------ INFORMATION GIVEN ------

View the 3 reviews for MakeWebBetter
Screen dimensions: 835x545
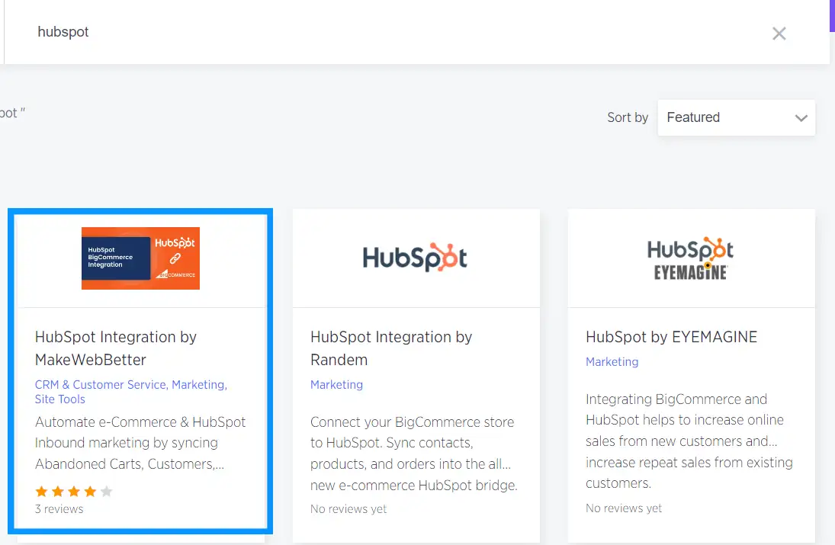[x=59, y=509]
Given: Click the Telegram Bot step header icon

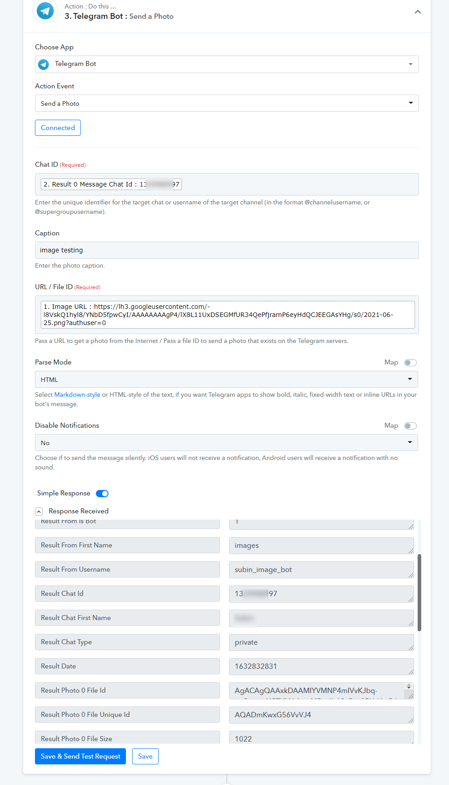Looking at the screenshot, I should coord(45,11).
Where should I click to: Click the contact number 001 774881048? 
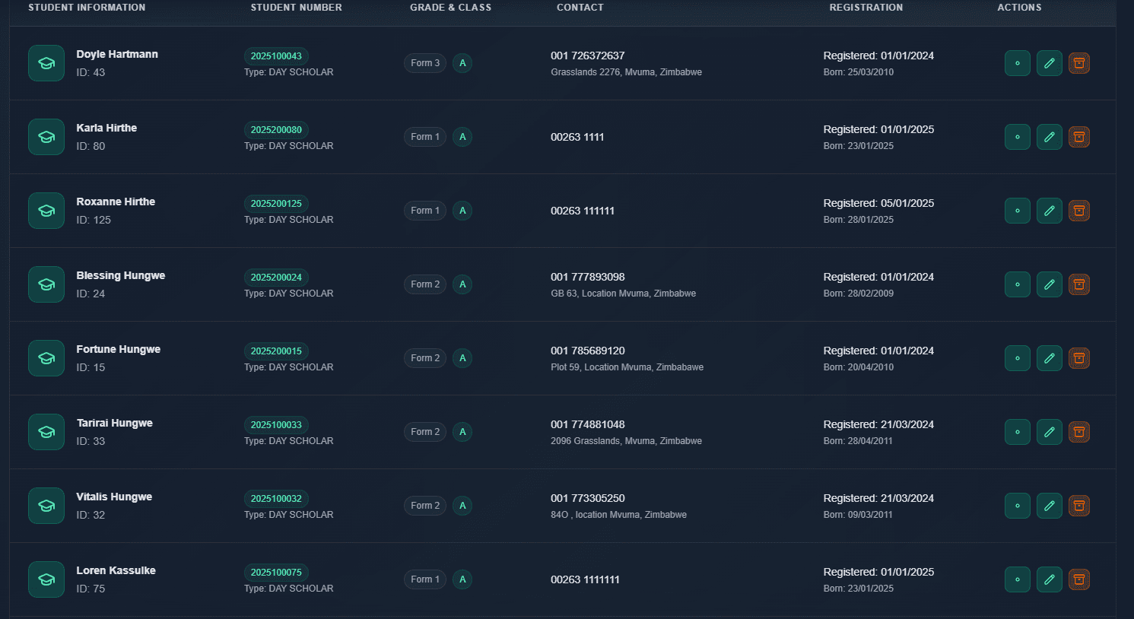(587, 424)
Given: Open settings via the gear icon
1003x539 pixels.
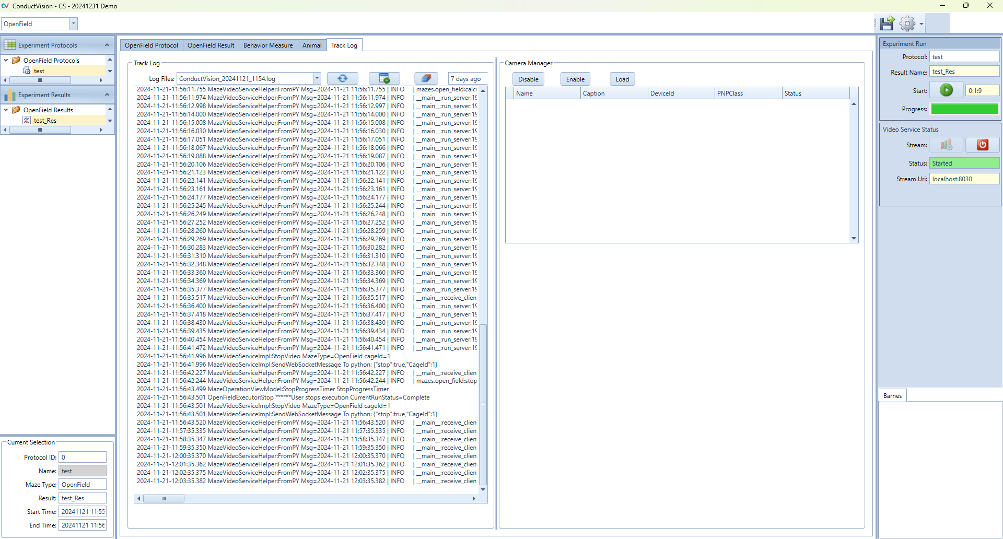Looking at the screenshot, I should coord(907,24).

------
------ INFORMATION GIVEN ------

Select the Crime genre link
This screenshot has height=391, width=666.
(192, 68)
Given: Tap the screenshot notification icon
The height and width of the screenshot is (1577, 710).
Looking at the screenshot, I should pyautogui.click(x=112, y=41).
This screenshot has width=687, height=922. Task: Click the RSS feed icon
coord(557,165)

------

PROBLEM TO WORK ON: Give again, exactly as written above, every line from the one holding "Screen dimensions: 835x545" to the one holding "Given: Open settings via the gear icon", with both ends kept and the pictures left out.

RESPONSE:
Screen dimensions: 835x545
[x=59, y=509]
Given: Click the Telegram Bot step header icon

Looking at the screenshot, I should coord(45,11).
Where should I click to: Click the contact number 001 774881048? 
(587, 424)
Given: Open settings via the gear icon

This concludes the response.